Exercise data Start Marker

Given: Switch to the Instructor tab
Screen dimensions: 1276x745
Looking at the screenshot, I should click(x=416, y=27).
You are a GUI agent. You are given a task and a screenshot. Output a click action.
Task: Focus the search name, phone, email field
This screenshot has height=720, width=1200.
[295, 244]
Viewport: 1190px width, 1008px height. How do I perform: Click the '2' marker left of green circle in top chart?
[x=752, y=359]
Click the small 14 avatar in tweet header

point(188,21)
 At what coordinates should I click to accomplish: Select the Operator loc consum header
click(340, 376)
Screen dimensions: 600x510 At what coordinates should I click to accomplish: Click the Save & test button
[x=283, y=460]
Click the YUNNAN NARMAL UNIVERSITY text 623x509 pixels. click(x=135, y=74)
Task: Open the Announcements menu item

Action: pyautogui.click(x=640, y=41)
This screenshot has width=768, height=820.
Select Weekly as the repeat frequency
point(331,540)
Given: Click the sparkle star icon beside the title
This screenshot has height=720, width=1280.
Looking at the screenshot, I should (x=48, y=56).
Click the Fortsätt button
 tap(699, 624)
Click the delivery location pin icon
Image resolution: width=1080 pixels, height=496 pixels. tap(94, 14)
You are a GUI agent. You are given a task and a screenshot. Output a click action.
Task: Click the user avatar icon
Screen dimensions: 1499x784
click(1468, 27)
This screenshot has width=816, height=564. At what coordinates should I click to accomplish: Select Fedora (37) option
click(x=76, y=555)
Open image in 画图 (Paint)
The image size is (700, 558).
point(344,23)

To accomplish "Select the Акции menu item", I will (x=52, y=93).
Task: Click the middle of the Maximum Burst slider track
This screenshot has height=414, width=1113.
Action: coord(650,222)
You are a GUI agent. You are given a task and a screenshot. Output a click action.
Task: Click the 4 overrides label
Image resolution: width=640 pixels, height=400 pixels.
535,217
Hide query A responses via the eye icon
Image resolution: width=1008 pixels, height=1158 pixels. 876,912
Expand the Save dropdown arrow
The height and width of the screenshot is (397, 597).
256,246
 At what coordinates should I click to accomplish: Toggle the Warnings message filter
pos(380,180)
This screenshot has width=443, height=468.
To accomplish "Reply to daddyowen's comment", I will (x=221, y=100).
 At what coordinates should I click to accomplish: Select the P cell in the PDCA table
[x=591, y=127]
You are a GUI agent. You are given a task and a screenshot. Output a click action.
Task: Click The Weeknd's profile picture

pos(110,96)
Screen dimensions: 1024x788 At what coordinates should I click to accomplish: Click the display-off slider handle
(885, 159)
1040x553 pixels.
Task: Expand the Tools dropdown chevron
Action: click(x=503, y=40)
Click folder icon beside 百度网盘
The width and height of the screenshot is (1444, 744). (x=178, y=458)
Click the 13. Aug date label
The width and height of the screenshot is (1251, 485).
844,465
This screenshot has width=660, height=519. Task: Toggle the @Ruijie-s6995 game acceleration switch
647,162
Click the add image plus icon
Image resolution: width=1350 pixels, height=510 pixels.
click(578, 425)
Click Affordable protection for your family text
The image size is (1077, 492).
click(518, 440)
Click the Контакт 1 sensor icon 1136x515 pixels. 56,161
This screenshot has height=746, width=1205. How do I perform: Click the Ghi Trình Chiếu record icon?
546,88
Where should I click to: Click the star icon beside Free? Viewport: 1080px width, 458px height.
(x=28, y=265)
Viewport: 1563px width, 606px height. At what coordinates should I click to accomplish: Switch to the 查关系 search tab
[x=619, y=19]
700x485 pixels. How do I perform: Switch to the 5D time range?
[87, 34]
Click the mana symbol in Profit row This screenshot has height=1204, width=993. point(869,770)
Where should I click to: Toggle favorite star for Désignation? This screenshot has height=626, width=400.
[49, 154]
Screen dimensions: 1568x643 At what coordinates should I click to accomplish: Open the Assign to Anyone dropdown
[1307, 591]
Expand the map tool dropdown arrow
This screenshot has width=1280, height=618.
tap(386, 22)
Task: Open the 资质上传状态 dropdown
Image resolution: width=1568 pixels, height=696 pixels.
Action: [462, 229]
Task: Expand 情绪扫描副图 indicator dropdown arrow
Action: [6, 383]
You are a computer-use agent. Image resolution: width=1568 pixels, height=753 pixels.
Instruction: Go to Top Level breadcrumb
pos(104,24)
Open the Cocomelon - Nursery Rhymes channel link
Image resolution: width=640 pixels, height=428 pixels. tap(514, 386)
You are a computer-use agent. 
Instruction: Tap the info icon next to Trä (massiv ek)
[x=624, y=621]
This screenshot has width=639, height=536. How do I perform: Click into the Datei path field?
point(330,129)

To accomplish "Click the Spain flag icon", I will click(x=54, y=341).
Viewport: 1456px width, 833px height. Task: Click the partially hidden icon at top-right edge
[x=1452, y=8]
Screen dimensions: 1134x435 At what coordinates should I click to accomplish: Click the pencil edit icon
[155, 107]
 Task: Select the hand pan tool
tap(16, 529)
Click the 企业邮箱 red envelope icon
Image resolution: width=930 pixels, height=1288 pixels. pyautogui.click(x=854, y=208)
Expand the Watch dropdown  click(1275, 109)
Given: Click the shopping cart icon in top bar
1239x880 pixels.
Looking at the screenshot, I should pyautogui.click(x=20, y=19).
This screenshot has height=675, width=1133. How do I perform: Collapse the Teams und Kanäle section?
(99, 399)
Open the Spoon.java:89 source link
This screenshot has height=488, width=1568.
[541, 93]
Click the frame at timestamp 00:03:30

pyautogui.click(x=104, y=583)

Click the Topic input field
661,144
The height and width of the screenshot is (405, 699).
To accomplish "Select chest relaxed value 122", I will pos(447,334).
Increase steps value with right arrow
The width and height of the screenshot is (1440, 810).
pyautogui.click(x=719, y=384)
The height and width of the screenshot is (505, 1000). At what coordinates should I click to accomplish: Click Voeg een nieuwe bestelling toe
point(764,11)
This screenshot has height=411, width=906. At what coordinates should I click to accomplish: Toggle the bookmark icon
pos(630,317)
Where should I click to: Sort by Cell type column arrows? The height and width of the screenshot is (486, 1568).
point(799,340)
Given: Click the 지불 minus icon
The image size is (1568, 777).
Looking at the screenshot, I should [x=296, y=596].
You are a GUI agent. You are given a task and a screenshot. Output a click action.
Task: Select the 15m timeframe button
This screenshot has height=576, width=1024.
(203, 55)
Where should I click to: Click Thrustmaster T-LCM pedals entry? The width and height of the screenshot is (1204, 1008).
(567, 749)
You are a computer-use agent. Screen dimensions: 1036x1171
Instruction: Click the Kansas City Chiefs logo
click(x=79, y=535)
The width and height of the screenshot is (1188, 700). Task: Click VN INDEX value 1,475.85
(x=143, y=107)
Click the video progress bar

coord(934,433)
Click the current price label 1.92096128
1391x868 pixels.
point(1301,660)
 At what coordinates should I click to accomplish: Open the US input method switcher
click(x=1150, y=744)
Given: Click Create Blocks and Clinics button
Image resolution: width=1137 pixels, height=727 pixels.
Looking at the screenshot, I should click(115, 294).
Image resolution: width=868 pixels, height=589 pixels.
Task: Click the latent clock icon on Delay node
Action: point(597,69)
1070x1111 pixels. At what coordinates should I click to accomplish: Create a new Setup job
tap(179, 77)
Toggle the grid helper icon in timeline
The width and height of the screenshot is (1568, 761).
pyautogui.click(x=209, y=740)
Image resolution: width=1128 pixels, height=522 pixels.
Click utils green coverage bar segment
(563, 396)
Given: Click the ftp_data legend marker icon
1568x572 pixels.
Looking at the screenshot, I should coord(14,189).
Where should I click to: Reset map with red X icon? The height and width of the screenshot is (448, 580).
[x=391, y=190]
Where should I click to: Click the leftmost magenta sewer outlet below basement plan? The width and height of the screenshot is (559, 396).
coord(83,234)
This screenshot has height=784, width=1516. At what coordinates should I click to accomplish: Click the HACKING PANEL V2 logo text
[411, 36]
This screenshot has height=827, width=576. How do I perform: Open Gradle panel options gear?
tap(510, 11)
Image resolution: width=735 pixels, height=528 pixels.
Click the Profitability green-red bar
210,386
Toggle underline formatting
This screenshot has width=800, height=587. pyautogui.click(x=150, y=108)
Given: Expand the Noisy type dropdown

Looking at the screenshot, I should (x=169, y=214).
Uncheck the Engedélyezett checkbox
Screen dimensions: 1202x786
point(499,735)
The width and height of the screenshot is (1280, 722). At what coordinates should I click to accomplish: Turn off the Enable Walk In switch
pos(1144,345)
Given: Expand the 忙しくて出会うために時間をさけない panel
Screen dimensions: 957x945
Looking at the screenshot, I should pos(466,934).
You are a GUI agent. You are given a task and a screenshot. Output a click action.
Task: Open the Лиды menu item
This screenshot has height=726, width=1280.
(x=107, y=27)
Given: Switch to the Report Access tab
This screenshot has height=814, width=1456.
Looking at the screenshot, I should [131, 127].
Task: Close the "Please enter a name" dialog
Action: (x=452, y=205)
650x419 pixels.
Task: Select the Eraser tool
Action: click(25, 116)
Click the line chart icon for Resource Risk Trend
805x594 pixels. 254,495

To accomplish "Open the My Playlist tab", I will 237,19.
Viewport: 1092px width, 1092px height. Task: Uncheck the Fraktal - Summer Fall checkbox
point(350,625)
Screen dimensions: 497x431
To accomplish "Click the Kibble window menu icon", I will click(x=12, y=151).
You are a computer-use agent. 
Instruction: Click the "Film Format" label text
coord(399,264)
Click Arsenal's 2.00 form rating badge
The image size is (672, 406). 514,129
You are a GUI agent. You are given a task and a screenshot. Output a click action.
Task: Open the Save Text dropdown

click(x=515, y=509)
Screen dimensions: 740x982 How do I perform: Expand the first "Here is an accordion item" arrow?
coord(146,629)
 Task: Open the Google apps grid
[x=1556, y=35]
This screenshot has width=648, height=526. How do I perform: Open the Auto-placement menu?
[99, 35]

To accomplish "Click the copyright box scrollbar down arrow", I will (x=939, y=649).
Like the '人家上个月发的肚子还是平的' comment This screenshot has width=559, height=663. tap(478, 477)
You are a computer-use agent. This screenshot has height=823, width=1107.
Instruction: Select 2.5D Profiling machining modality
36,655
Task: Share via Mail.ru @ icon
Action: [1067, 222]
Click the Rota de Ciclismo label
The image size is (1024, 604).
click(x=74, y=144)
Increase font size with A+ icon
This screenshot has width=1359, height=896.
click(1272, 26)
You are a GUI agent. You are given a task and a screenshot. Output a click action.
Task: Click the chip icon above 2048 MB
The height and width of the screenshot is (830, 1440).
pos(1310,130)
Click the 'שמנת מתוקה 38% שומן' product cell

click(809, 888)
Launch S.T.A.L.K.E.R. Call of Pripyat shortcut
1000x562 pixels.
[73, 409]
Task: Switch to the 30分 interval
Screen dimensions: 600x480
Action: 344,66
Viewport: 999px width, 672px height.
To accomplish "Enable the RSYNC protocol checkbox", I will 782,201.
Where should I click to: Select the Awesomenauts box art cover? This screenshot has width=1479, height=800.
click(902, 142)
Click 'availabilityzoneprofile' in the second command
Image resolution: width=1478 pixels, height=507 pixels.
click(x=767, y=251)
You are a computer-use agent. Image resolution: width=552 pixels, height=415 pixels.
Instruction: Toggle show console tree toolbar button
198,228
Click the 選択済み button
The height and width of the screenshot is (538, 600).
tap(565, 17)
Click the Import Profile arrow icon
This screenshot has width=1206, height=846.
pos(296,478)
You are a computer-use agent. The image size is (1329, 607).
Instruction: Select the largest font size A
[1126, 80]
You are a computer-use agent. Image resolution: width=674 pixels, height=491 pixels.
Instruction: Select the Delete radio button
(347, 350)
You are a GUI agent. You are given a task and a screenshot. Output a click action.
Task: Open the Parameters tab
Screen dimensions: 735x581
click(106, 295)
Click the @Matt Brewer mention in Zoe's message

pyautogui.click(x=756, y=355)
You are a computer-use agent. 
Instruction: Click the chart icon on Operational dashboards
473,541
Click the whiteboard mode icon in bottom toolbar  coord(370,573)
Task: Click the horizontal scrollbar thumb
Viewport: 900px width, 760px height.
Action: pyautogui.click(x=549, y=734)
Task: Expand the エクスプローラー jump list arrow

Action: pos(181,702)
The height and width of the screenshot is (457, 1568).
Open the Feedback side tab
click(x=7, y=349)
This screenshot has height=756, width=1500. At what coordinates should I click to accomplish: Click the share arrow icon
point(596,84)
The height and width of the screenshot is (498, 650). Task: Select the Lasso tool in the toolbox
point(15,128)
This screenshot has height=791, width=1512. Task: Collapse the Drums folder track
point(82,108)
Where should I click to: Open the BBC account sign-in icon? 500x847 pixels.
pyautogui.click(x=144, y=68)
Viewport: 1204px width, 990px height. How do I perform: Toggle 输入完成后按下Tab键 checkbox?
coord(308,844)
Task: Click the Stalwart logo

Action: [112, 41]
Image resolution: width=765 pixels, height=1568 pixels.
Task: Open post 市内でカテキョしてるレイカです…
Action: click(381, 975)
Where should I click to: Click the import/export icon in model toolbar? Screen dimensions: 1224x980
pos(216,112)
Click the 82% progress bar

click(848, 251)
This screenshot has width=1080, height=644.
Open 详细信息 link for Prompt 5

Exercise data End Marker

Lines of the material in which the word "scrollbar" occurs are to be copied out.

To accomplish "Click the copyright box scrollbar down arrow", I will (x=939, y=649).
Task: Click the horizontal scrollbar thumb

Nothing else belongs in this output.